ウェイモは10月、米国の公道での総走行距離が前人未到の1000万マイルに達したことを明らかにした。試験場ではなく公道で収集した運転データは、自動運転ソフトの開発や向上に特に有用だ。
ウェイモは、グーグルの親会社アルファベットが傘下に収める各社のテクノロジーを活用できる。特に注目すべきは、グーグルのオープンソースのソフトウエア基盤「テンサーフロー」と人工知能(AI)向け半導体「TPU(テンサー・プロセッシング・ユニット)」を活用し、ニューラルネットワークを訓練できる点だ。

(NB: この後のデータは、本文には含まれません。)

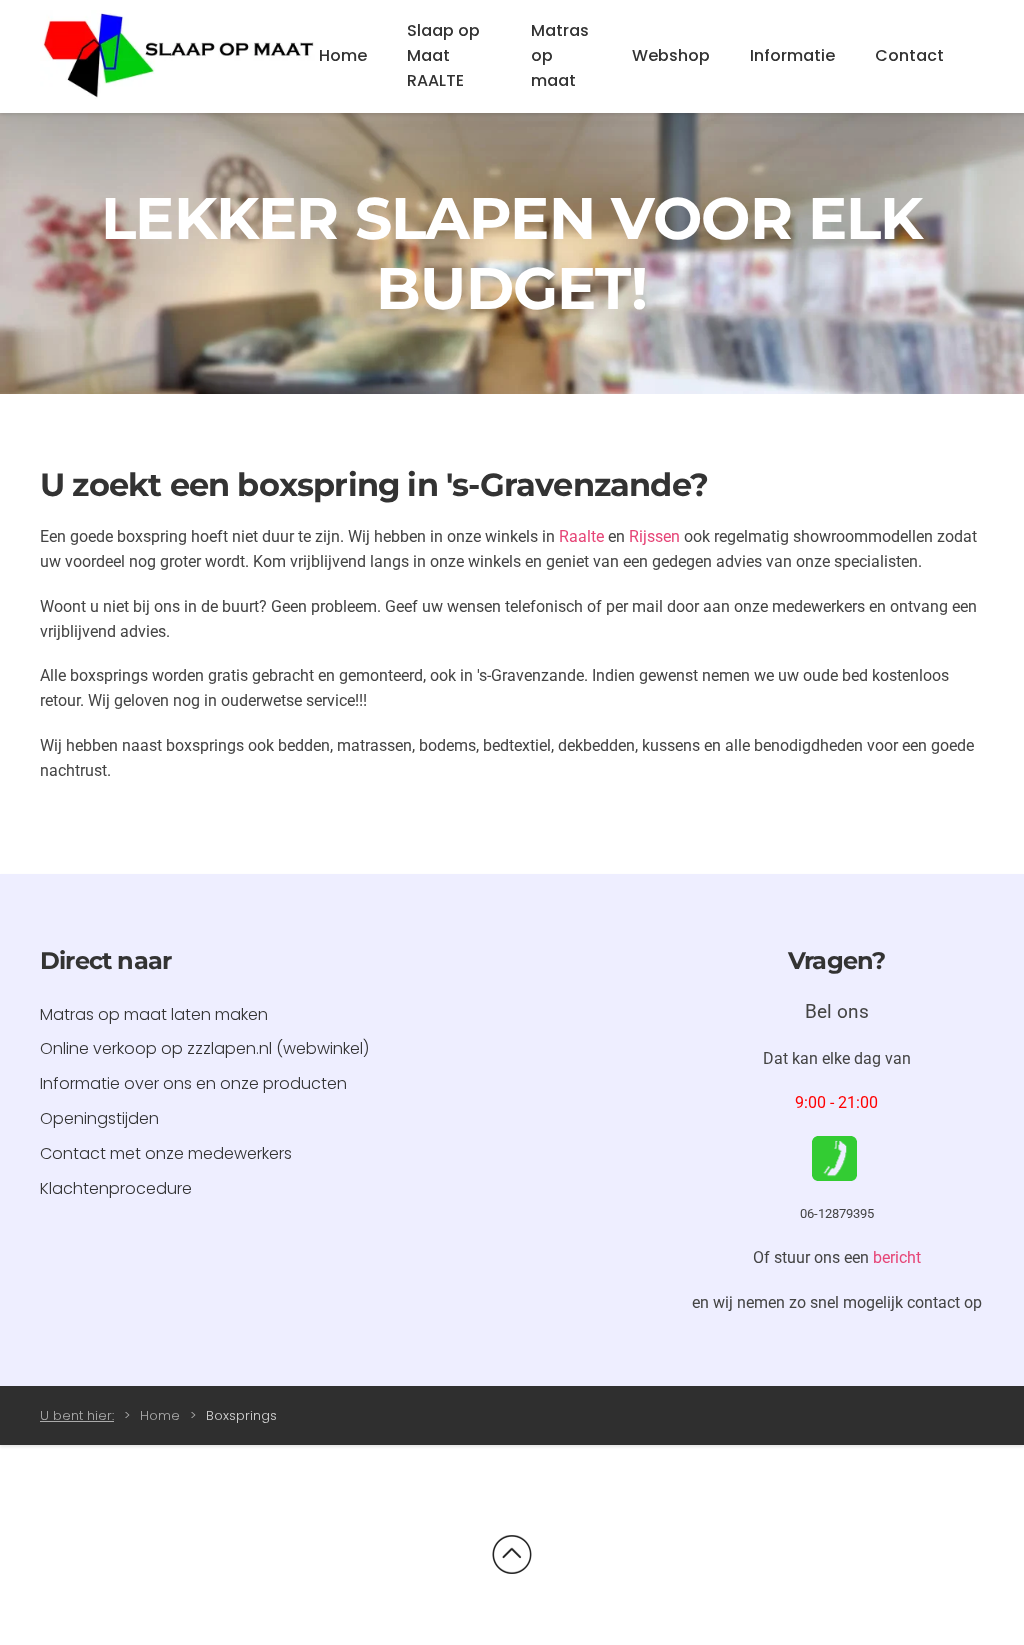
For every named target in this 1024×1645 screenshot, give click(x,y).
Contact (909, 55)
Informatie (792, 55)
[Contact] (834, 1157)
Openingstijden (99, 1118)
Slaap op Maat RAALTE (443, 55)
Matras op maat (560, 55)
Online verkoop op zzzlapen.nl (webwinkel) (204, 1048)
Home (343, 55)
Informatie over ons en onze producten (193, 1083)
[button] (512, 1555)
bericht (897, 1257)
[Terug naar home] (179, 56)
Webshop (671, 55)
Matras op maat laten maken (154, 1014)
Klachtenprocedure (116, 1188)
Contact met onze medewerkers (166, 1153)
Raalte (581, 536)
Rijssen (654, 536)
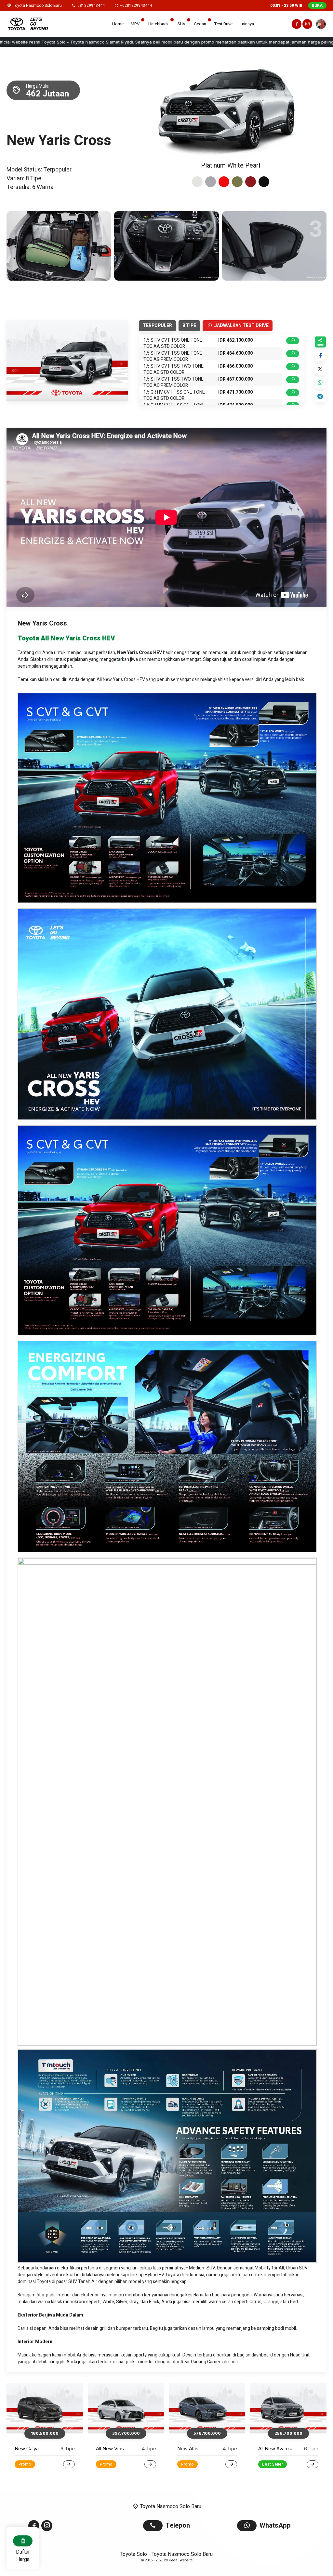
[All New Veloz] (288, 2408)
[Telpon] (154, 2526)
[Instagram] (306, 25)
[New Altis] (45, 2408)
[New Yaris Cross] (207, 2408)
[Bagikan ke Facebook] (320, 355)
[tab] (197, 181)
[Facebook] (296, 25)
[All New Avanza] (126, 2408)
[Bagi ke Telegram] (320, 396)
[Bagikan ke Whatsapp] (320, 382)
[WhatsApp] (248, 2526)
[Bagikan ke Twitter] (320, 369)
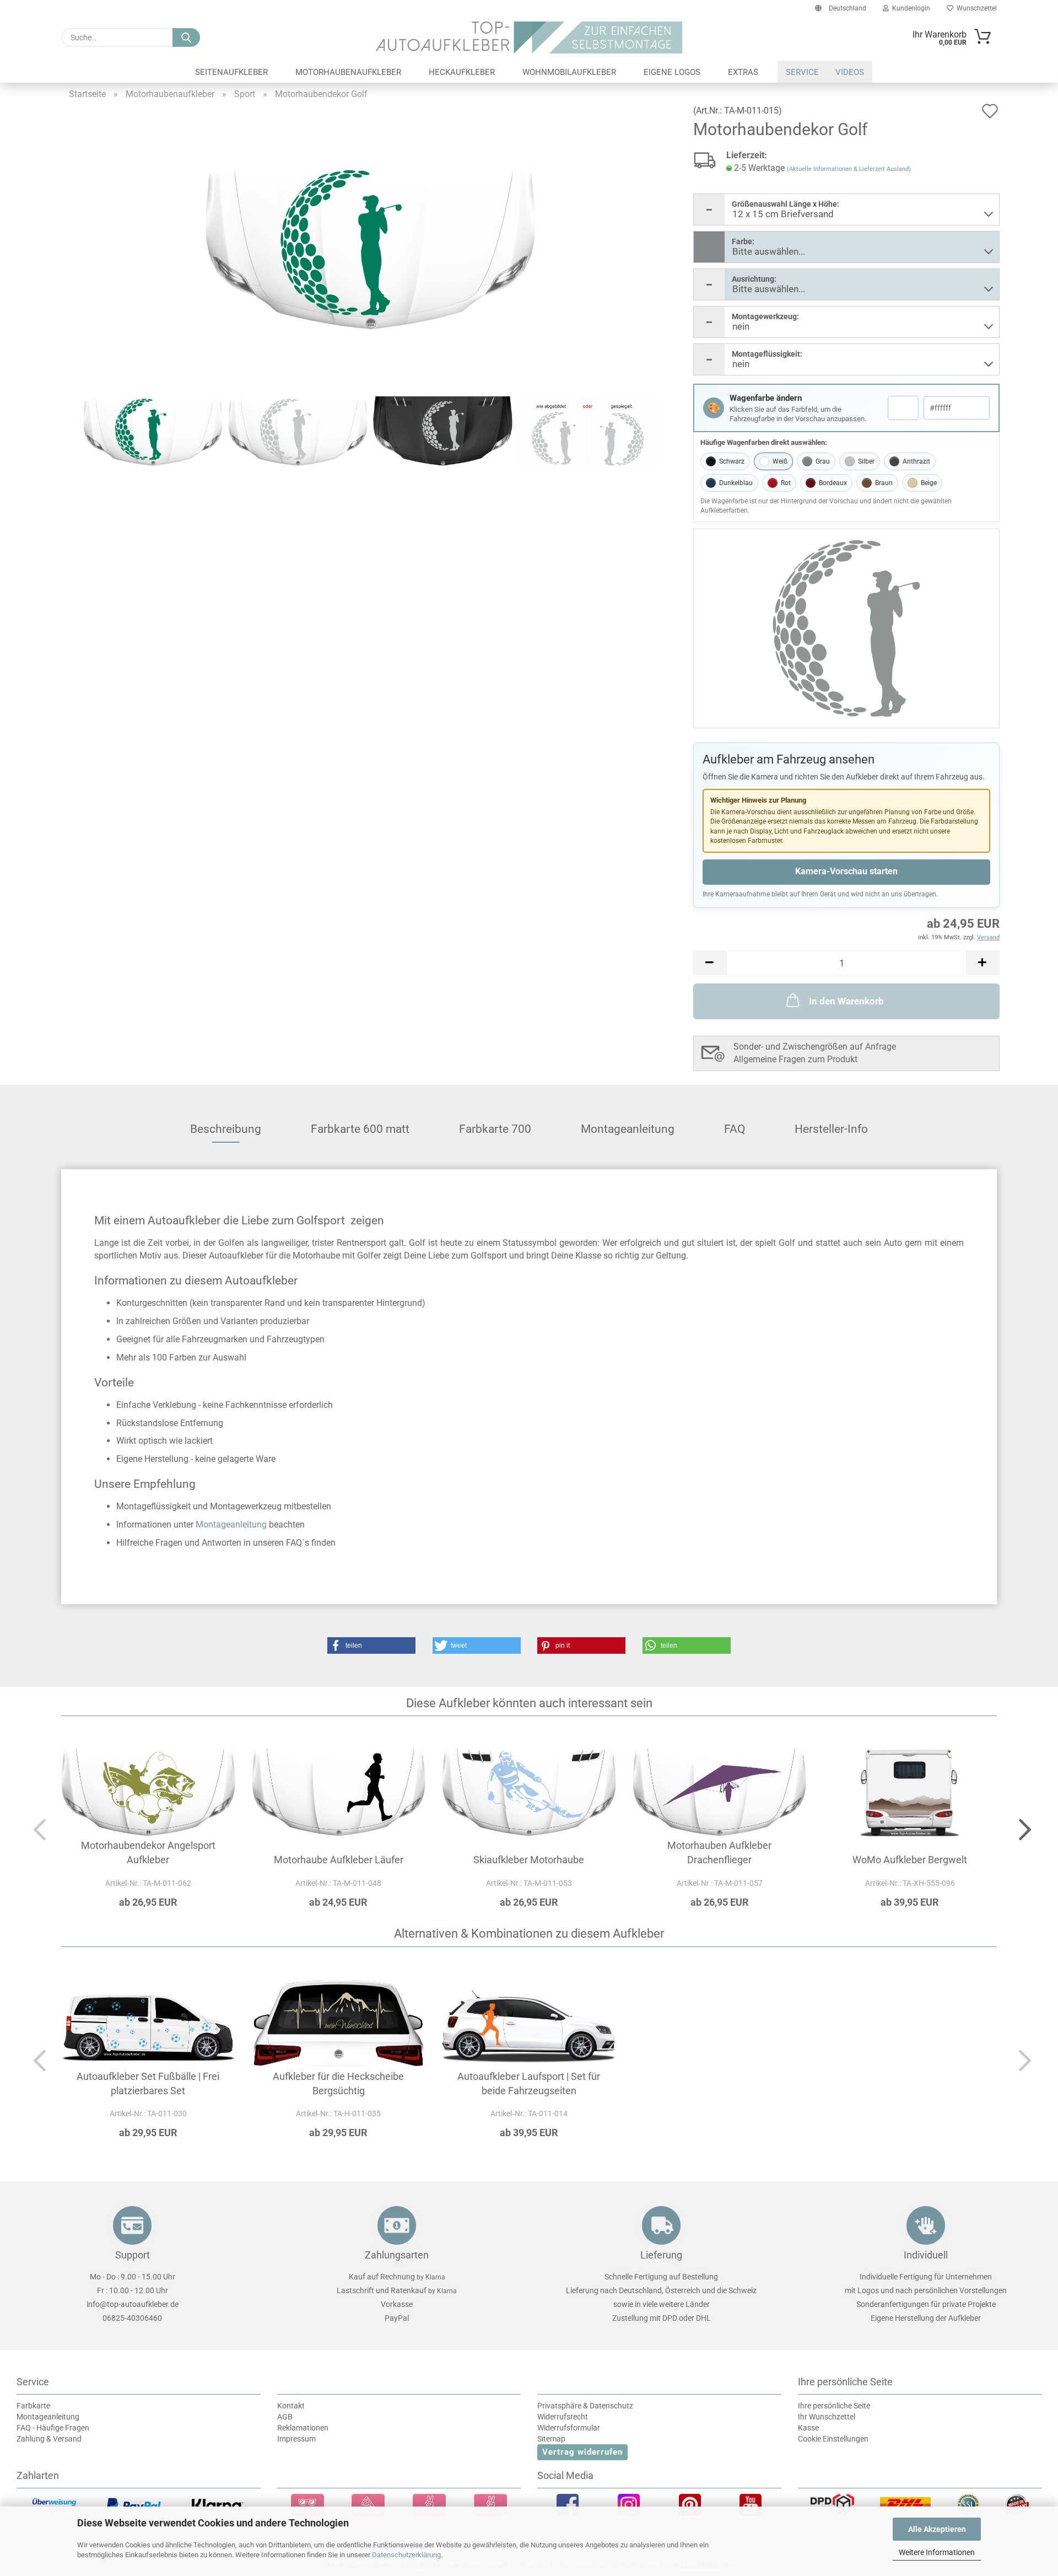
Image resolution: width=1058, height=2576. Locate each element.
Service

ウェイモはソフトやセンサーを自前で開発しているため、外部サプライヤーへの依存は限定的だ。この自前主義のおかげで効率と統合性を高められると強調している。
さらに、自社技術をライドシェア以外の様々なサービスにも活用したいと考えている。アルファベットのルース・ポラット最高財務責任者(CFO)は2017年1~3月期の決算発表で、「ウェイモは壮大な問題に取り組む研究開発部門『X』から誕生した素晴らしい事例だ。我々はライドシェアや自家用車、物流、配達で自動運転を可能にする多くのオプションについて研究し、公共交通機関に対応するために各都市との提携も検討している」と述べた。
ウェイモは3月、アトランタのデータセンターに荷物を配送する半自動運転トラックの展開に乗り出す方針を明らかにした。
グーグルはここ数カ月、MaaS関連スタートアップ企業への出資にも力を入れている。7月には電動スクーターのシェアリングサービス、米ライムのシリーズCの資金調達ラウンド(調達額3億3500万ドル)に参加した。
グーグルは1月、インドネシアの配車サービス大手ゴジェックが実施したシリーズCの追加ラウンド(15億ドル)にも加わった。11月27日時点では、これはグーグルが参加した今年最大の資金調達ラウンドだ。配車サービスではウーバーテクノロジーズとリフトの米2強にも出資している。グーグルは無人タクシーの商用化を計画しているため、ライドシェア大手へのこうした出資が将来役に立つ可能性がある。
グーグル、ライドシェア分野に幅広く出資(ライドシェアのユニコーン<企業評価額が10億ドル以上のスタートアップ>の評価額と資金調達額)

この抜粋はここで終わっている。